**Task prompt:** Please retype every entry below, keeping it exactly the same.

══ Data to process ══

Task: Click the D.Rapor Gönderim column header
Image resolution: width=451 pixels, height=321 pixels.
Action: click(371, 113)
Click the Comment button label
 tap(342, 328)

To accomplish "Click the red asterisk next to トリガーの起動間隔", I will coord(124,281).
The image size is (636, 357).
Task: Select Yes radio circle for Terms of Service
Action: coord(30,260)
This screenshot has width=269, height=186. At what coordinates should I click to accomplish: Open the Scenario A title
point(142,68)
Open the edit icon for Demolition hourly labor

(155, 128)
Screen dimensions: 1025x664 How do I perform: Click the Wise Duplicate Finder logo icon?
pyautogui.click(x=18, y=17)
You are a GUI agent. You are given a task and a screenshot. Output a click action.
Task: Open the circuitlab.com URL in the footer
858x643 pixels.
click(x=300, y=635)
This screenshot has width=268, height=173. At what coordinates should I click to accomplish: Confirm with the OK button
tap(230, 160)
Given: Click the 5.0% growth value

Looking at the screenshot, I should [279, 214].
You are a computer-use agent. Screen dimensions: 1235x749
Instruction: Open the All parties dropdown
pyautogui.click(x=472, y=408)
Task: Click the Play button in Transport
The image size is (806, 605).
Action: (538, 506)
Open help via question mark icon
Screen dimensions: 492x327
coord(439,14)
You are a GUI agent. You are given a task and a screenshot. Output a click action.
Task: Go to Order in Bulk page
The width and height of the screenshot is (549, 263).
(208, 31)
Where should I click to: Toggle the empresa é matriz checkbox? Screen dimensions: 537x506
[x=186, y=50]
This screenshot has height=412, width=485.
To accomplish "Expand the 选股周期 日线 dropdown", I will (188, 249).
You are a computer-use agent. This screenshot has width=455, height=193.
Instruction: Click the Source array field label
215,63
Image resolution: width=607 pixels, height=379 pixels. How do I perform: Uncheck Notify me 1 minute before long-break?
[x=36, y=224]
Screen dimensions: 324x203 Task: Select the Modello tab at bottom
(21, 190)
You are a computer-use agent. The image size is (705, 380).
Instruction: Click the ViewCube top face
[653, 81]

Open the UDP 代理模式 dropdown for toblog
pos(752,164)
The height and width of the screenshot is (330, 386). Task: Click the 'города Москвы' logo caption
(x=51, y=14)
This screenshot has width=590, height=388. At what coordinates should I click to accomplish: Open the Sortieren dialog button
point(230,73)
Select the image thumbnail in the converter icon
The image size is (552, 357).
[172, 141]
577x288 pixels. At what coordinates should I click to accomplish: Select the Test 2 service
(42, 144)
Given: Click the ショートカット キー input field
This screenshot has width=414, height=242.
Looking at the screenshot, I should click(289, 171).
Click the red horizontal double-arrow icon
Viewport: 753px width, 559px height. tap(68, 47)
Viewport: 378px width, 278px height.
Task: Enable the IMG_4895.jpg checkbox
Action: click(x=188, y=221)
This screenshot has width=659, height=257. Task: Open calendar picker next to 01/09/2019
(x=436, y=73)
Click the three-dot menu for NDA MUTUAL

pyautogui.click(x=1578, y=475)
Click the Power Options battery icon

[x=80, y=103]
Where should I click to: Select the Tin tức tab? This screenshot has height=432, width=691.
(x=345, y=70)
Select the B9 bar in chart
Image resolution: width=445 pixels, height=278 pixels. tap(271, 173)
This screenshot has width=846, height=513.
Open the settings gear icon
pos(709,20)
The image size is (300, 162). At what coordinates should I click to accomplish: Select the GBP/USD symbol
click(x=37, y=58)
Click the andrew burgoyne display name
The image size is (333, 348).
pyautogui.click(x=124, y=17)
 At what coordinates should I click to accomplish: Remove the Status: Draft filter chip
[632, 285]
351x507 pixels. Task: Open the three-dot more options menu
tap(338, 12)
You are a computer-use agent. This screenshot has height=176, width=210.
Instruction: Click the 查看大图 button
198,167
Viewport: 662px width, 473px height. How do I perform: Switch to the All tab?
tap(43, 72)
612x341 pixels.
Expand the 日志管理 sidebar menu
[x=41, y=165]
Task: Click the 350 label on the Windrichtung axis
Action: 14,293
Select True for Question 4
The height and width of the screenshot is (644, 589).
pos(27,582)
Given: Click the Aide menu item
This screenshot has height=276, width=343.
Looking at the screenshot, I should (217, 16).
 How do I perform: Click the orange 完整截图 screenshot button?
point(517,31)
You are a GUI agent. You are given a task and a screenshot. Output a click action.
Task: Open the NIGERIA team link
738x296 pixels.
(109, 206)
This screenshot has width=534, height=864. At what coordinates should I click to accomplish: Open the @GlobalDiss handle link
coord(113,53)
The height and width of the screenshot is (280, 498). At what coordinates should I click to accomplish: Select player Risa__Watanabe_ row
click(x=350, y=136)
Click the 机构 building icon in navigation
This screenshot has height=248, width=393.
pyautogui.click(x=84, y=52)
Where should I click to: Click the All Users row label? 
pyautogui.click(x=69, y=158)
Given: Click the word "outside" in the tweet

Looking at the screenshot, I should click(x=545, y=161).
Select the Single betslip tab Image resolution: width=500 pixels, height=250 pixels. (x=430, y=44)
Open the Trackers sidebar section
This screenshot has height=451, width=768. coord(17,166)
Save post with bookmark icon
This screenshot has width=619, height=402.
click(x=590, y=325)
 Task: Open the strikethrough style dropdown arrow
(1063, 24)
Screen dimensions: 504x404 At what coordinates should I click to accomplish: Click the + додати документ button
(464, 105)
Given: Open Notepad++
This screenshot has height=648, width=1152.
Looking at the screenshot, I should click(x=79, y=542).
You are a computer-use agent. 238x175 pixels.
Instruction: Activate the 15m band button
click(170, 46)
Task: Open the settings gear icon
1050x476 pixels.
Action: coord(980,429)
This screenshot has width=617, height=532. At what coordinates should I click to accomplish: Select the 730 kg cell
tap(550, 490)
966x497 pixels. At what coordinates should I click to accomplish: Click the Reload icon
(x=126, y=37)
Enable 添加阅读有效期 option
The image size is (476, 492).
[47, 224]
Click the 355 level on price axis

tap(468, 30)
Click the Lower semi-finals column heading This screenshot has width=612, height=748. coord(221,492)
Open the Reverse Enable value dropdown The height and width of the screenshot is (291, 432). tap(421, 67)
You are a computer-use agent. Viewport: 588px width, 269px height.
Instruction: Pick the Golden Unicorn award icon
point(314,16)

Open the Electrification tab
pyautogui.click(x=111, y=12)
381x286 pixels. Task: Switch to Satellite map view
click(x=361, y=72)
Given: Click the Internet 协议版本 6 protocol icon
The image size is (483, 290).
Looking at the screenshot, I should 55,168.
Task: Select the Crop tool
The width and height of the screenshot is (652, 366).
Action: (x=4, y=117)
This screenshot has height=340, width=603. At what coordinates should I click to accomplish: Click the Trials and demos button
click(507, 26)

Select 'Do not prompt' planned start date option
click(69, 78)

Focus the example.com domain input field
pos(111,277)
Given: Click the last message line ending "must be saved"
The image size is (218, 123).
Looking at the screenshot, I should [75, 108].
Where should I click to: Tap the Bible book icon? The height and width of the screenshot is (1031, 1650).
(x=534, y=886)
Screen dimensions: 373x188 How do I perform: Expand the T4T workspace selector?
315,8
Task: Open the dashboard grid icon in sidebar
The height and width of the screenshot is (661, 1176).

═══

**Answer to the exercise:**
Task: Click the D.Rapor Gönderim column header
Image resolution: width=451 pixels, height=321 pixels.
Action: click(371, 113)
Click the Comment button label
 tap(342, 328)

To accomplish "Click the red asterisk next to トリガーの起動間隔", I will coord(124,281).
The image size is (636, 357).
Task: Select Yes radio circle for Terms of Service
Action: coord(30,260)
This screenshot has width=269, height=186. At what coordinates should I click to accomplish: Open the Scenario A title
point(142,68)
Open the edit icon for Demolition hourly labor

(155, 128)
Screen dimensions: 1025x664 How do I perform: Click the Wise Duplicate Finder logo icon?
pyautogui.click(x=18, y=17)
You are a GUI agent. You are given a task and a screenshot. Output a click action.
Task: Open the circuitlab.com URL in the footer
858x643 pixels.
click(x=300, y=635)
This screenshot has width=268, height=173. At what coordinates should I click to accomplish: Confirm with the OK button
tap(230, 160)
Given: Click the 5.0% growth value

Looking at the screenshot, I should [279, 214].
You are a computer-use agent. Screen dimensions: 1235x749
Instruction: Open the All parties dropdown
pyautogui.click(x=472, y=408)
Task: Click the Play button in Transport
The image size is (806, 605).
Action: (538, 506)
Open help via question mark icon
Screen dimensions: 492x327
coord(439,14)
You are a GUI agent. You are given a task and a screenshot. Output a click action.
Task: Go to Order in Bulk page
The width and height of the screenshot is (549, 263).
(208, 31)
Where should I click to: Toggle the empresa é matriz checkbox? Screen dimensions: 537x506
[x=186, y=50]
This screenshot has height=412, width=485.
To accomplish "Expand the 选股周期 日线 dropdown", I will (188, 249).
You are a computer-use agent. This screenshot has width=455, height=193.
Instruction: Click the Source array field label
215,63
Image resolution: width=607 pixels, height=379 pixels. How do I perform: Uncheck Notify me 1 minute before long-break?
[x=36, y=224]
Screen dimensions: 324x203 Task: Select the Modello tab at bottom
(21, 190)
You are a computer-use agent. The image size is (705, 380).
Instruction: Click the ViewCube top face
[653, 81]

Open the UDP 代理模式 dropdown for toblog
pos(752,164)
The height and width of the screenshot is (330, 386). Task: Click the 'города Москвы' logo caption
(x=51, y=14)
This screenshot has width=590, height=388. At what coordinates should I click to accomplish: Open the Sortieren dialog button
point(230,73)
Select the image thumbnail in the converter icon
The image size is (552, 357).
[172, 141]
577x288 pixels. At what coordinates should I click to accomplish: Select the Test 2 service
(42, 144)
Given: Click the ショートカット キー input field
This screenshot has width=414, height=242.
Looking at the screenshot, I should click(289, 171).
Click the red horizontal double-arrow icon
Viewport: 753px width, 559px height. tap(68, 47)
Viewport: 378px width, 278px height.
Task: Enable the IMG_4895.jpg checkbox
Action: click(x=188, y=221)
This screenshot has width=659, height=257. Task: Open calendar picker next to 01/09/2019
(x=436, y=73)
Click the three-dot menu for NDA MUTUAL

pyautogui.click(x=1578, y=475)
Click the Power Options battery icon

[x=80, y=103]
Where should I click to: Select the Tin tức tab? This screenshot has height=432, width=691.
(x=345, y=70)
Select the B9 bar in chart
Image resolution: width=445 pixels, height=278 pixels. tap(271, 173)
This screenshot has width=846, height=513.
Open the settings gear icon
pos(709,20)
The image size is (300, 162). At what coordinates should I click to accomplish: Select the GBP/USD symbol
click(x=37, y=58)
Click the andrew burgoyne display name
The image size is (333, 348).
pyautogui.click(x=124, y=17)
 At what coordinates should I click to accomplish: Remove the Status: Draft filter chip
[632, 285]
351x507 pixels. Task: Open the three-dot more options menu
tap(338, 12)
You are a computer-use agent. This screenshot has height=176, width=210.
Instruction: Click the 查看大图 button
198,167
Viewport: 662px width, 473px height. How do I perform: Switch to the All tab?
tap(43, 72)
612x341 pixels.
Expand the 日志管理 sidebar menu
[x=41, y=165]
Task: Click the 350 label on the Windrichtung axis
Action: 14,293
Select True for Question 4
The height and width of the screenshot is (644, 589).
pos(27,582)
Given: Click the Aide menu item
This screenshot has height=276, width=343.
Looking at the screenshot, I should (217, 16).
 How do I perform: Click the orange 完整截图 screenshot button?
point(517,31)
You are a GUI agent. You are given a task and a screenshot. Output a click action.
Task: Open the NIGERIA team link
738x296 pixels.
(109, 206)
This screenshot has width=534, height=864. At what coordinates should I click to accomplish: Open the @GlobalDiss handle link
coord(113,53)
The height and width of the screenshot is (280, 498). At what coordinates should I click to accomplish: Select player Risa__Watanabe_ row
click(x=350, y=136)
Click the 机构 building icon in navigation
This screenshot has height=248, width=393.
pyautogui.click(x=84, y=52)
Where should I click to: Click the All Users row label? 
pyautogui.click(x=69, y=158)
Given: Click the word "outside" in the tweet

Looking at the screenshot, I should click(x=545, y=161).
Select the Single betslip tab Image resolution: width=500 pixels, height=250 pixels. (x=430, y=44)
Open the Trackers sidebar section
This screenshot has height=451, width=768. coord(17,166)
Save post with bookmark icon
This screenshot has width=619, height=402.
click(x=590, y=325)
 Task: Open the strikethrough style dropdown arrow
(1063, 24)
Screen dimensions: 504x404 At what coordinates should I click to accomplish: Click the + додати документ button
(464, 105)
Given: Open Notepad++
This screenshot has height=648, width=1152.
Looking at the screenshot, I should click(x=79, y=542).
You are a computer-use agent. 238x175 pixels.
Instruction: Activate the 15m band button
click(170, 46)
Task: Open the settings gear icon
1050x476 pixels.
Action: coord(980,429)
This screenshot has width=617, height=532. At what coordinates should I click to accomplish: Select the 730 kg cell
tap(550, 490)
966x497 pixels. At what coordinates should I click to accomplish: Click the Reload icon
(x=126, y=37)
Enable 添加阅读有效期 option
The image size is (476, 492).
[47, 224]
Click the 355 level on price axis

tap(468, 30)
Click the Lower semi-finals column heading This screenshot has width=612, height=748. coord(221,492)
Open the Reverse Enable value dropdown The height and width of the screenshot is (291, 432). tap(421, 67)
You are a computer-use agent. Viewport: 588px width, 269px height.
Instruction: Pick the Golden Unicorn award icon
point(314,16)

Open the Electrification tab
pyautogui.click(x=111, y=12)
381x286 pixels. Task: Switch to Satellite map view
click(x=361, y=72)
Given: Click the Internet 协议版本 6 protocol icon
The image size is (483, 290).
Looking at the screenshot, I should 55,168.
Task: Select the Crop tool
The width and height of the screenshot is (652, 366).
Action: (x=4, y=117)
This screenshot has height=340, width=603. At what coordinates should I click to accomplish: Click the Trials and demos button
click(507, 26)

Select 'Do not prompt' planned start date option
click(69, 78)

Focus the example.com domain input field
pos(111,277)
Given: Click the last message line ending "must be saved"
The image size is (218, 123).
Looking at the screenshot, I should [75, 108].
Where should I click to: Tap the Bible book icon? The height and width of the screenshot is (1031, 1650).
(x=534, y=886)
Screen dimensions: 373x188 How do I perform: Expand the T4T workspace selector?
315,8
Task: Open the dashboard grid icon in sidebar
The height and width of the screenshot is (661, 1176).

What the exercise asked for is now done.